▶ [ACTIVITY]: Please reproduce the entries below exactly from the line holding "769x452 pixels." through the last line, both included, and omit any pictures.

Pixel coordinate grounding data
= = = = = = =

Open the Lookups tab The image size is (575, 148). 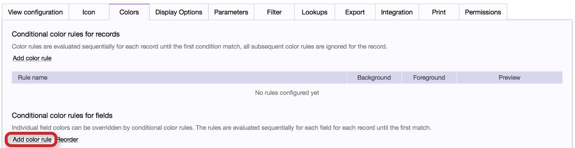coord(314,12)
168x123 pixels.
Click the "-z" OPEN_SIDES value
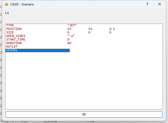[x=71, y=36]
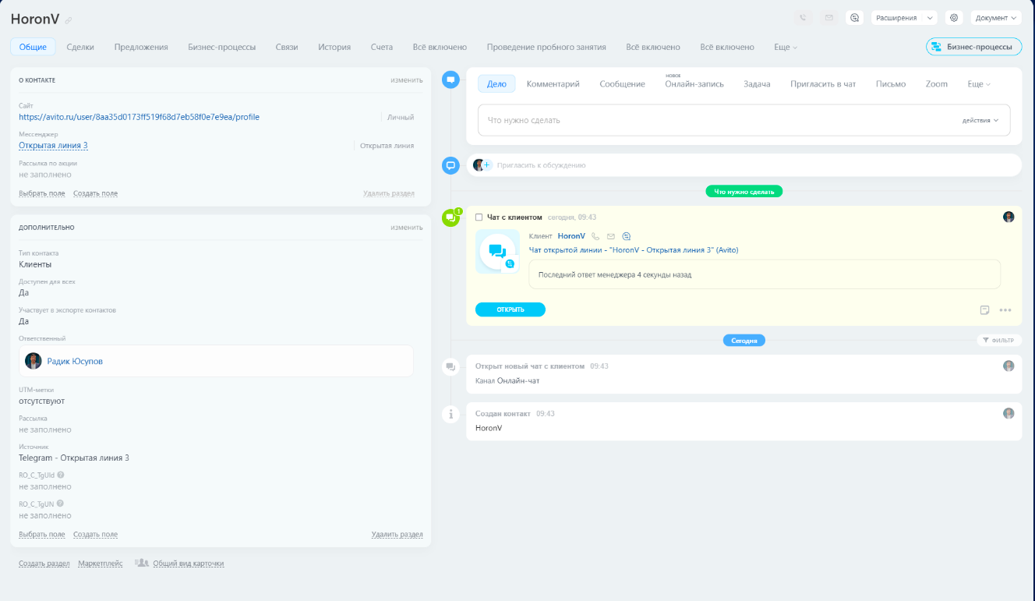This screenshot has height=601, width=1035.
Task: Select the 'Комментарий' tab
Action: tap(553, 84)
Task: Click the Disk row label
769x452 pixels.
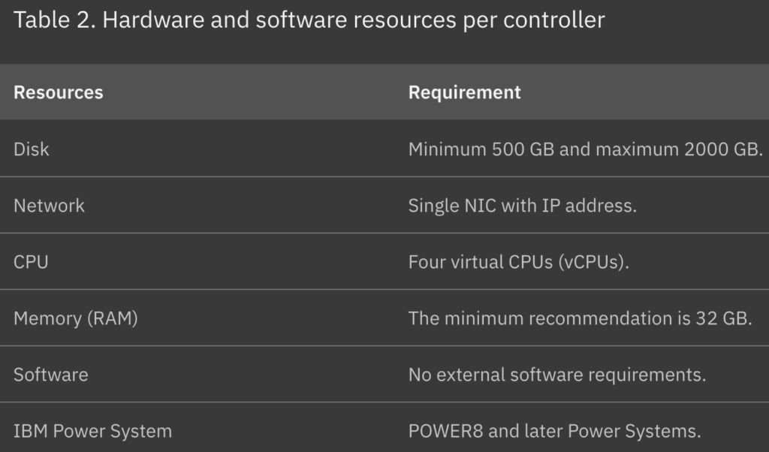Action: (x=32, y=149)
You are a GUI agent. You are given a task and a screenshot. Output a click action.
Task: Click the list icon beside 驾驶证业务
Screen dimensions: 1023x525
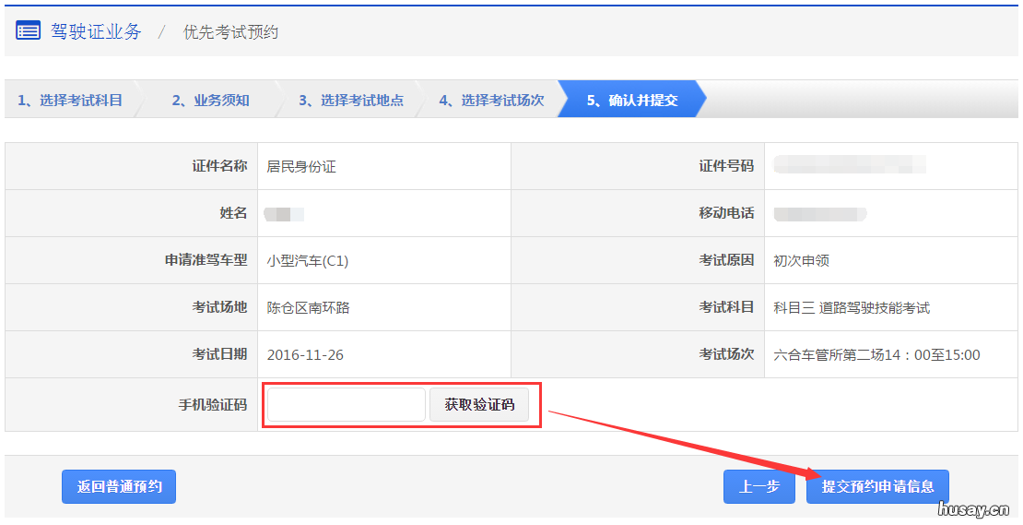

= = = = = = =

▶ [WORKED SOLUTION]:
769x452 pixels.
Action: (x=32, y=149)
You are a GUI agent. You are given a task and a screenshot. Output a click action.
Task: Click the list icon beside 驾驶证业务
Screen dimensions: 1023x525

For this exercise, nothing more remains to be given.